The backlash would consume the next six years of his career at Coca-Cola.
“This is where the saga really gets interesting,” Porwoll said.
While most companies would have licked their wounds and conceded defeat, Coca-Cola refused to cave in.
“Coke was not used to humiliation,” Porwoll said. “And this was abject humiliation.”
In a face-saving move, it quickly reinstated the original formula, calling it “Classic.” The company also decided to sell both versions — or, as Porwoll recalls, “two nearly identical products in nearly identical red-and-white cans.”
“Confusing? You bet it was,” he said.
He recalled a cartoon skewering the New Coke debacle. It showed three bums sitting on a bench, with two pointing at the despondent-looking other guy.
Porwoll said: “The caption: ‘Remember Fred here? He’s in MARKETING! ... Remember the New Coke?’ I crossed out ‘Fred,’ and wrote in ‘Paul.’ I pinned this up in my office. It was all the motivation I needed.”
By his estimate, Coca-Cola shelled out hundreds of millions of dollars to make New Coke viable.
“We tried everything we could think of to resurrect it, but nothing worked,” he said
In 1990, the company began to pull back.
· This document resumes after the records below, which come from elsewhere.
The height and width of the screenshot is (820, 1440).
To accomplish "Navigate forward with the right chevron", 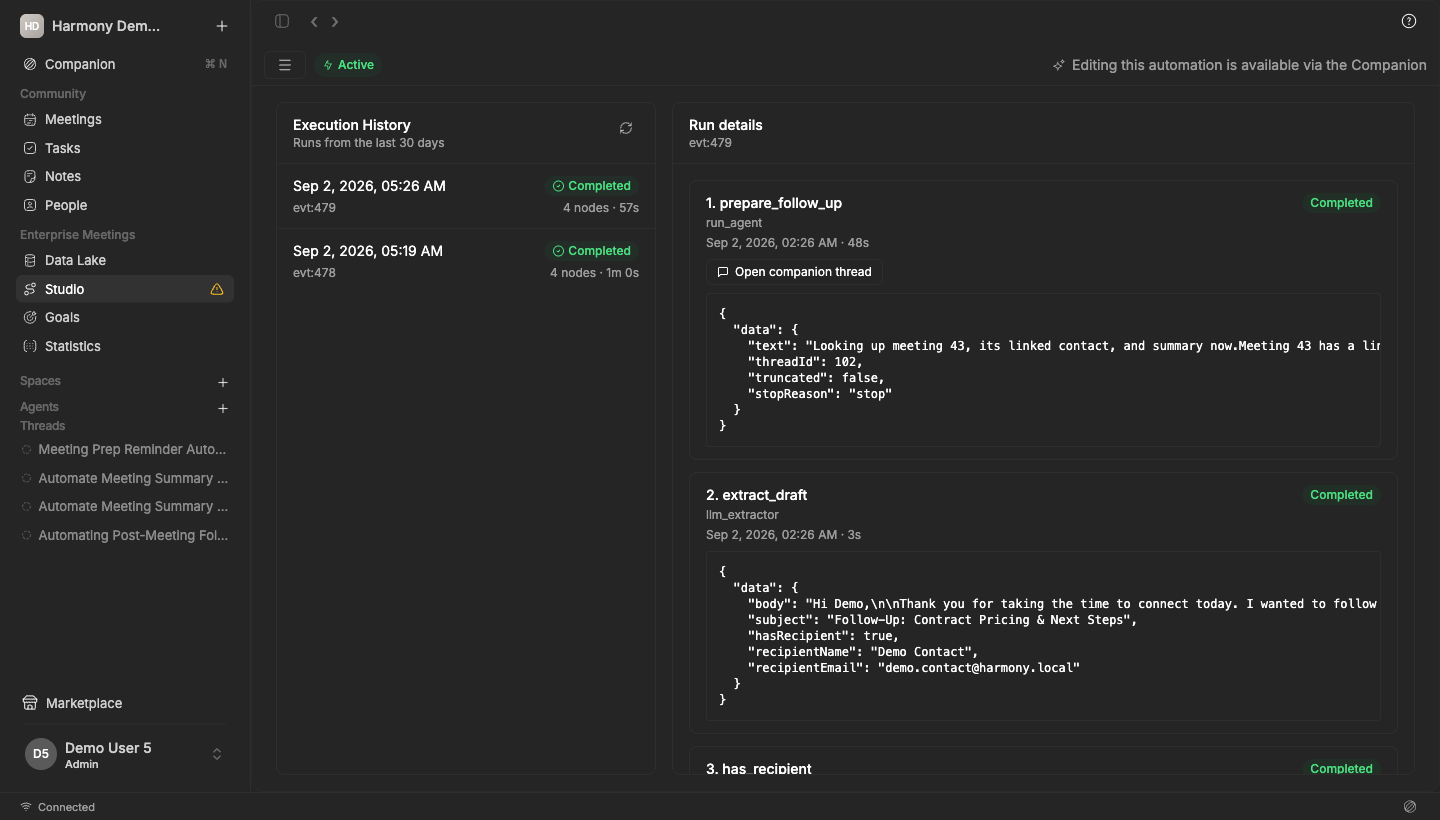I will (335, 21).
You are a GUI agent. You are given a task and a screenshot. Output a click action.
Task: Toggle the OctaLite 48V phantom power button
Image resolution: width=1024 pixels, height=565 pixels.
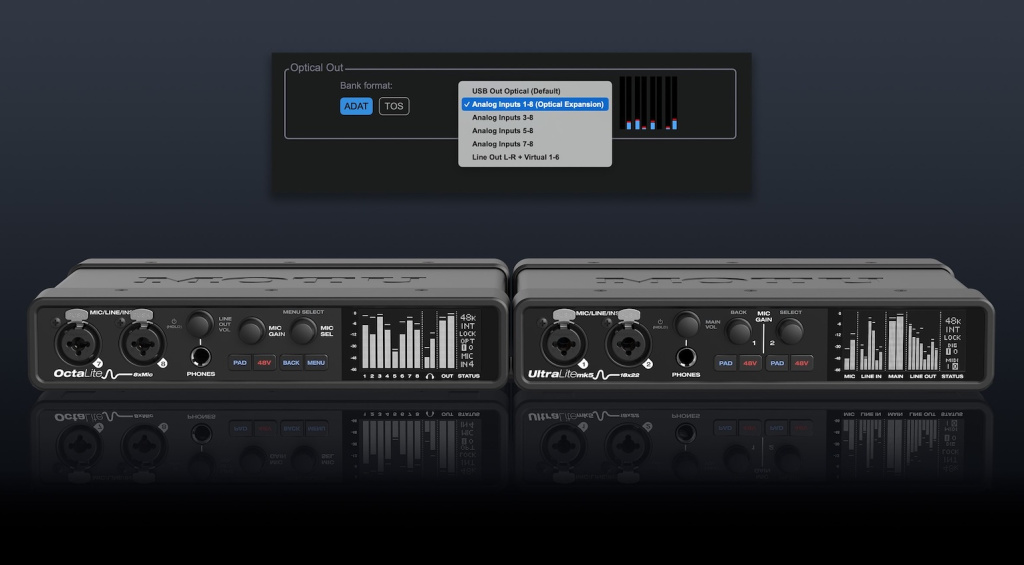point(264,363)
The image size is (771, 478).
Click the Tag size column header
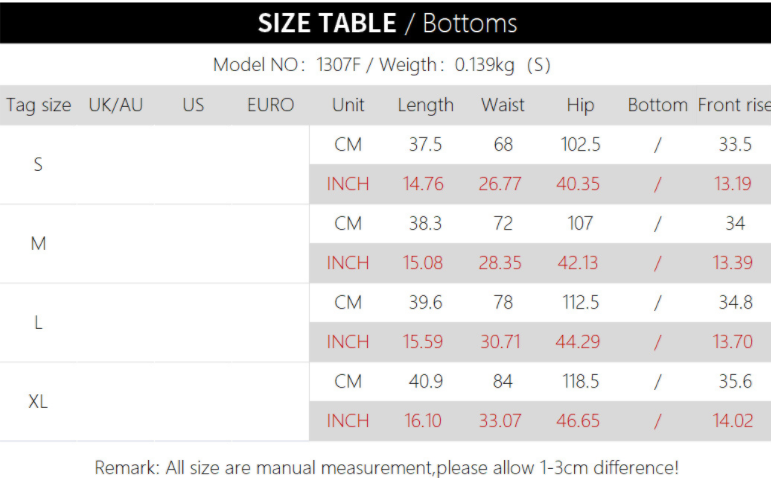[x=38, y=105]
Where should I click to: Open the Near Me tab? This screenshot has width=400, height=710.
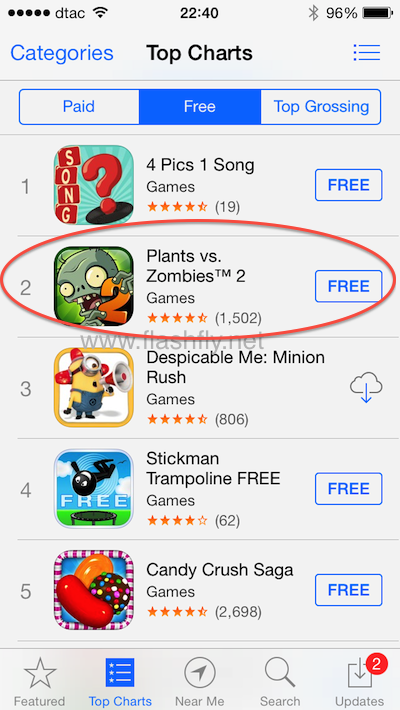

New Coke was rebranded as “Coke II” in new packaging. The sole test market was Spokane, Wash. The media declared it a failure in just a few weeks, Porwoll said. Coca-Cola offered its local bottlers the option of offering Coke II to their customers.
“Very few did,” he said.
The brand languished in obscurity before quietly being put to pasture in the Pacific Northwest, far from the Atlanta headquarters.
“This was now seven years after New Coke was introduced,” Porwoll said.
In an unexpected twist, the costly marketing misstep actually improved Coca-Cola’s position in the carbonated category, though 30 years later the company’s expanded beverage stable faces mounting competition from energy drinks and other thirst quenchers.
“Despite all the anguish, Coke’s corporate sales and market share were far better after New Coke than before,” Porwoll said. “Today, the No. 1- and 2-selling soft drinks in the U.S. are Coke and Diet Coke.”
The former New Coke lieutenant, now retired and the historian at St. Andrew’s Parish Church in West Ashley, said the takeaway for other business marketers is both simple and timeless: “Listen to your consumers.”
“With the original formula gone, consumers felt they had lost an old friend,” he said. “They said in no uncertain terms that they owned the brand, not us. And they were livid.”
At the same time, Porwoll said, businesses still need to take calculated risks and continuously innovate. It’s all about managing that constantly shifting balance, between old and new.
“The results can be spectacular successes like Diet Coke, abysmal failures like New Coke, or anything in between,” he said.